→ INSTRUCTION:
In the text on the Retail Distribution Review, what did the FSA want to examine by launching the review?

→ QUOTED PASSAGE:
§

These pages are prepared exclusively for our professional contacts.
We will provide you with our insight on financial issues and update you on key developments at Towry.
If you have any questions, please speak with your usual Towry contact or, to request further information, info@towry.com.


08 January 2009

Retail Distribution Review (RDR)

"We have at present a business model which is based on incentives which produce results which are unattractive to reputable providers, unattractive to their customers, and whose benefits to intermediaries are questionable."

This assessment of the financial advisory industry was made by Sir Callum McCarthy, then Chairman of the Financial Services Authority (FSA), the industry regulator, in September 2006. Sir Callum's comments were made three months after the FSA launched the Retail Distribution Review (RDR). With widespread public mistrust, in no small part due to an ongoing stream of mis-selling scandals, the FSA wanted to examine how financial advice could be delivered more effectively to consumers.

§

→ SOURCE EXCERPT:

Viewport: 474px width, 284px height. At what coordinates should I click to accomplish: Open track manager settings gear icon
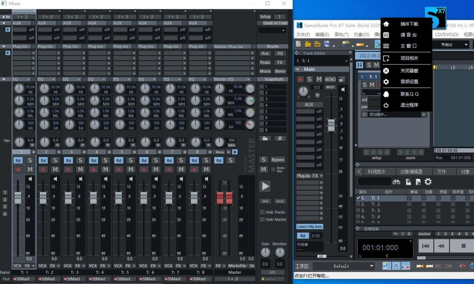428,182
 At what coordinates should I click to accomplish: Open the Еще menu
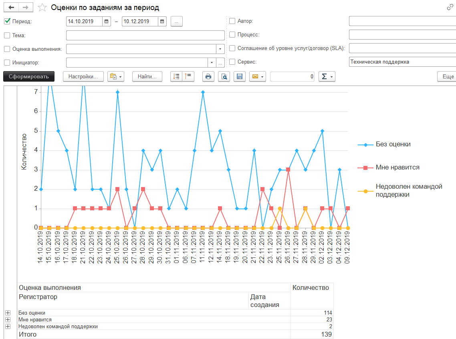click(448, 77)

§

→ SOLVED PROBLEM:
How financial advice could be delivered more effectively to consumers.